■ **PROBLEM DESCRIPTION**:
Could you reproduce the text of every record below word for word, leaving out the pictures?
--- Start of MATERIAL TO PROCESS ---
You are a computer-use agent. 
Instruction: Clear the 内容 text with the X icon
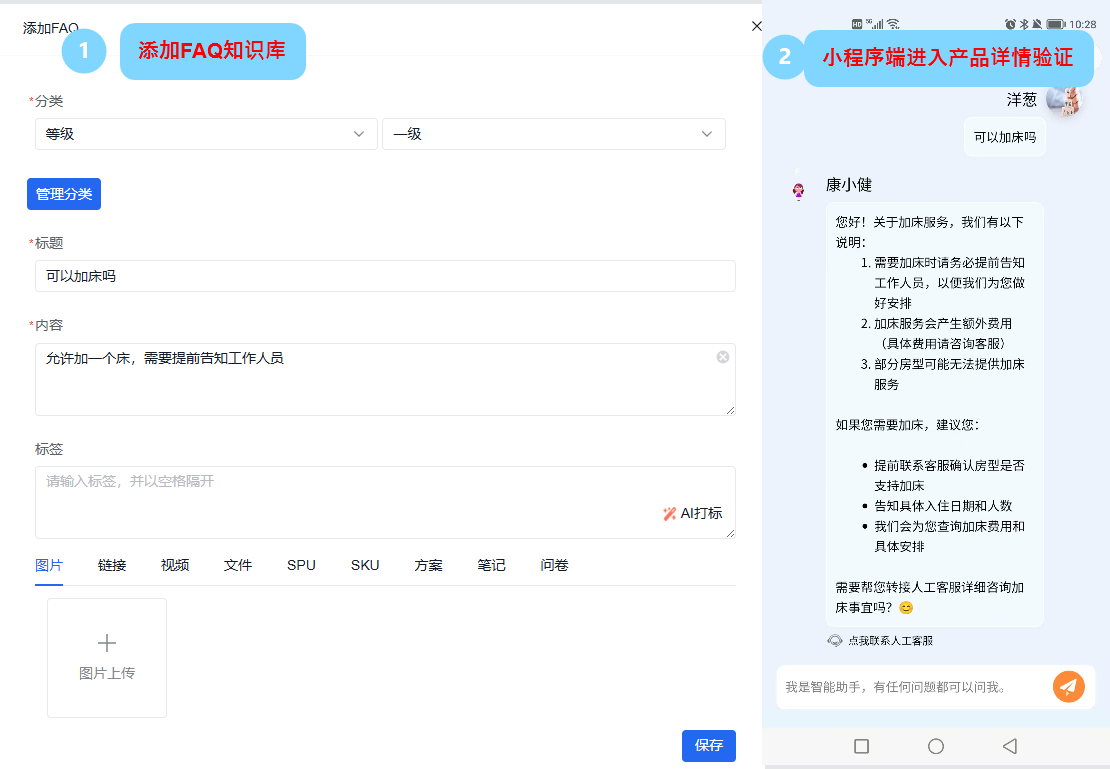723,357
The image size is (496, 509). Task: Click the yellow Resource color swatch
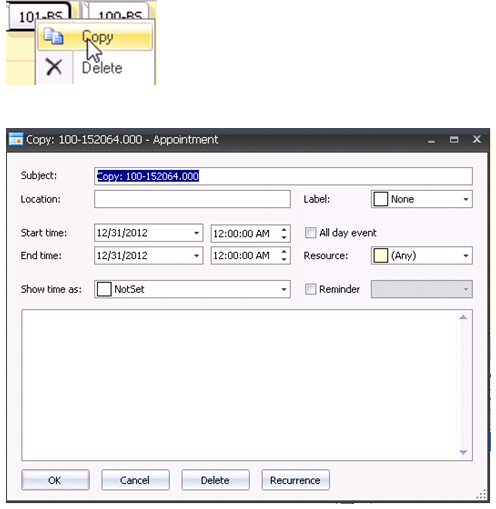[381, 256]
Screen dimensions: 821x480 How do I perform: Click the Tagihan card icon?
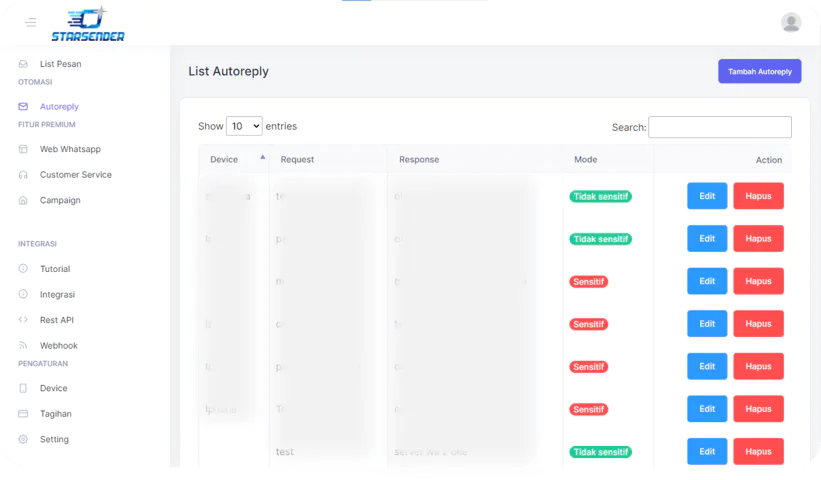[23, 414]
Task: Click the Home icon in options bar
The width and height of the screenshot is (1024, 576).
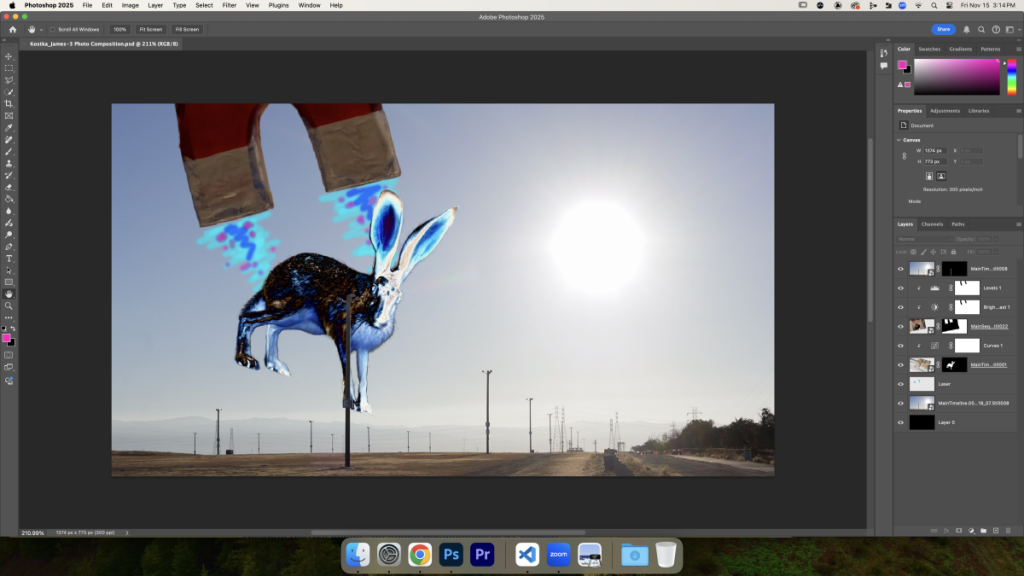Action: pyautogui.click(x=12, y=30)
--- End of MATERIAL TO PROCESS ---
■ **COMPLETED EXERCISE**:
You are a computer-use agent. 
Instruction: Clear the 内容 text with the X icon
723,357
The image size is (496, 509). Task: Click the yellow Resource color swatch
[381, 256]
Screen dimensions: 821x480 How do I perform: Click the Tagihan card icon?
[23, 414]
Task: Click the Home icon in options bar
The width and height of the screenshot is (1024, 576).
Action: pyautogui.click(x=12, y=30)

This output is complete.